» **Extrait fourni**
FRANCE 2 Un an après les attentats de Barcelone et Cambrils, les liens entre les terroristes et la France restent mystérieux

TERRORISME – 11 septembre 2017, à la prison d’Alcalá-Meco, près de Madrid. Mohamed Houli, 21 ans, suspecté de faire partie de la cellule jihadiste responsable des attentats de Barcelone et Cambrils les 17 et 18 août, a demandé à parler à un fonctionnaire.

Il veut dire « tout ce qu’il sait ». Alors que lui et les autres terroristes s’apprêtaient à frapper la Catalogne, confesse-t-il notamment, un autre groupe « de huit ou neuf personnes » se tenait prêt en France.

« Pensant venir en Espagne par Andorre, acheter des armes et faire un attentat à Lloret de Mar, contre la mairie et la police ».

Moins qu’une révélation, cette confidence pourrait être une confirmation, se disent alors les enquêteurs. Depuis les attaques, plusieurs éléments les mènent à étudier la piste de complicités en France, en Belgique ou au Maroc: des déplacements, des contacts supposés, des photos… et pourtant.

Alors que l’Espagne commémore ce vendredi le premier anniversaire des attentats, les enquêteurs cherchent encore à établir si cette cellule avait véritablement des liens avec l’organisation jihadiste État islamiquequi a revendiqué ses actes, et si elle a pu recevoir des instructions de l’étranger.

« Aucun des éléments dont nous disposons à ce jour (…) ne nous permet d’identifier un facteur extérieur lié aux attentats », a expliqué à l’AFP ce 9 août le lieutenant-colonel Francisco Vázquez, de la Guardia Civil. « À part le témoignage de Houli, nous n’avons rien ».

Des photos au pied de la Tour Eiffel

Pourtant, en reconstituant la genèse des attentats, les enquêteurs ont retrouvé les traces des jihadistes en Suisse, en France, en Belgique et au Maroc, dans les 18 mois qui ont précédé les attaques.

Les 11 et 12 août 2017, une Audi A3 utilisée par les terroristes à Cambrils se trouvait en France, « notamment en région parisienne », selon le procureur de la République de Paris, François Molins.

» **Consignes de travail**
1. Dans l'extrait, énumérez tous les pays où les enquêteurs ont retrouvé les traces des jihadistes au cours des 18 mois précédant les attaques.
2. Recopiez le passage de l'extrait allant de « Des photos au » à « précédé les attaques. ».
3. Traduisez en anglais cette phrase de l'extrait : « Les 11 et 12 août 2017, une Audi A3 utilisée par les terroristes à Cambrils se trouvait en France, « notamment en région parisienne », selon le procureur de la République de Paris, François Molins. »

» **Données fournies**
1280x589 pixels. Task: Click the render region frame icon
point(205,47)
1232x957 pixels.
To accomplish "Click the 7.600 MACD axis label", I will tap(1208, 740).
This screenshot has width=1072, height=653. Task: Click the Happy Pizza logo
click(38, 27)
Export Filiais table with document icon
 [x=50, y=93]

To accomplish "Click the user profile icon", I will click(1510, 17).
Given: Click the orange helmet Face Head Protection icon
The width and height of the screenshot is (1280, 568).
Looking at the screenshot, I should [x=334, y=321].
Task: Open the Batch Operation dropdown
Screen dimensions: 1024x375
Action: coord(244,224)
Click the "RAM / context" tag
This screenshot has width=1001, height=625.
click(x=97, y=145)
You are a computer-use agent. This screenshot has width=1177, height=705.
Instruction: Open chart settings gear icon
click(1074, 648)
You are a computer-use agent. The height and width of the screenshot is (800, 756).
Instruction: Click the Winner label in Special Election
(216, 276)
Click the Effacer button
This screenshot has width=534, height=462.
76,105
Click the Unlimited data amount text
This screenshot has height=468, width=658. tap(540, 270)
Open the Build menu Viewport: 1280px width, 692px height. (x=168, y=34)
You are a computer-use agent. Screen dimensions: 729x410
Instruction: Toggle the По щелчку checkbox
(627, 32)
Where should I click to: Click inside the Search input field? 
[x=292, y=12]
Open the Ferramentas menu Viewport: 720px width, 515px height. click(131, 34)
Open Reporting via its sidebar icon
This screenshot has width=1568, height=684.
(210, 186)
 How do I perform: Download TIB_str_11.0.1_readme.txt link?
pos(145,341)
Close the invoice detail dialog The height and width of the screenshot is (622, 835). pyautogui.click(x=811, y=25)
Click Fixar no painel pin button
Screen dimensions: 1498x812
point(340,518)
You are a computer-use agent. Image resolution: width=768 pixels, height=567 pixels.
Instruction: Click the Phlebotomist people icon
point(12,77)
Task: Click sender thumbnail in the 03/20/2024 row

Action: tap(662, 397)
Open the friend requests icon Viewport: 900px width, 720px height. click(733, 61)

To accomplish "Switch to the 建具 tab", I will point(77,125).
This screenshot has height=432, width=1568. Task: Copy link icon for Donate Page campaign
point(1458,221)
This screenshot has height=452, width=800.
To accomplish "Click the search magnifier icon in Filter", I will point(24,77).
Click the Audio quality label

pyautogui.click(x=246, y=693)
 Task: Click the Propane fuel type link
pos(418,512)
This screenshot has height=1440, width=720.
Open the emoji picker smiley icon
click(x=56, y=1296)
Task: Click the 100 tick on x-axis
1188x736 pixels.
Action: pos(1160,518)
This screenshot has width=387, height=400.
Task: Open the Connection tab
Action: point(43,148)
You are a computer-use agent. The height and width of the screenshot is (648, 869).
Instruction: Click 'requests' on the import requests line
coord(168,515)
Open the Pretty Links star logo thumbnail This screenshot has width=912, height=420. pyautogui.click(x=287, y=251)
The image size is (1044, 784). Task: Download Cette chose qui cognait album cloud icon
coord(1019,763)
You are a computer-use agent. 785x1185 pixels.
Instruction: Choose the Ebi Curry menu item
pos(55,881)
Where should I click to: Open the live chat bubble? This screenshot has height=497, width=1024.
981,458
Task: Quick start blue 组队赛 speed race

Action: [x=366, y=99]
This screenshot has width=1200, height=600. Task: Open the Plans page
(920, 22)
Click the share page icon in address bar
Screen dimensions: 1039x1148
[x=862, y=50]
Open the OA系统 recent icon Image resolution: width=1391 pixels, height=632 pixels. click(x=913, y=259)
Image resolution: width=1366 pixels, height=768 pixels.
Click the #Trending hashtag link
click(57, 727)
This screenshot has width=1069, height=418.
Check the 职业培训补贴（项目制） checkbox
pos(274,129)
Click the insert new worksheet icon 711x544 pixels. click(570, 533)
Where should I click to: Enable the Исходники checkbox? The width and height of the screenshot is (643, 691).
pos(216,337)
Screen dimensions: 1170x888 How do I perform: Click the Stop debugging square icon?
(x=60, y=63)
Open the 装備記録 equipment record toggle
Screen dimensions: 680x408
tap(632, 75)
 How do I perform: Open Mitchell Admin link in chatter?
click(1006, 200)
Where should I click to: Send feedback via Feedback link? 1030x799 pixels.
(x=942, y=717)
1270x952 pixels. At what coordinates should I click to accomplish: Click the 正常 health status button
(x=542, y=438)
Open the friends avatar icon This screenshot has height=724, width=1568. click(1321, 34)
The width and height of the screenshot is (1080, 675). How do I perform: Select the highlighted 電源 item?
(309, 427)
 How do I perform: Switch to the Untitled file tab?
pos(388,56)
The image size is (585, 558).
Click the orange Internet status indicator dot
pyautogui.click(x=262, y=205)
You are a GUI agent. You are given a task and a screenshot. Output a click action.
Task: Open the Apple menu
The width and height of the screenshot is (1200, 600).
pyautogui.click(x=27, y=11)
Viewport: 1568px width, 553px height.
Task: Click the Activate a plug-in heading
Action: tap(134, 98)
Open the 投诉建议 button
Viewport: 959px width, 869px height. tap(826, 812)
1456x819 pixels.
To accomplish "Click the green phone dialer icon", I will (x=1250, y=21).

» **Liste des réponses**
1. Suisse, France, Belgique, Maroc

2.
Des photos au pied de la Tour Eiffel

Pourtant, en reconstituant la genèse des attentats, les enquêteurs ont retrouvé les traces des jihadistes en Suisse, en France, en Belgique et au Maroc, dans les 18 mois qui ont précédé les attaques.

3. On August 11 and 12, 2017, an Audi A3 used by the terrorists in Cambrils was in France, "notably in the Paris region," according to the Paris public prosecutor, François Molins.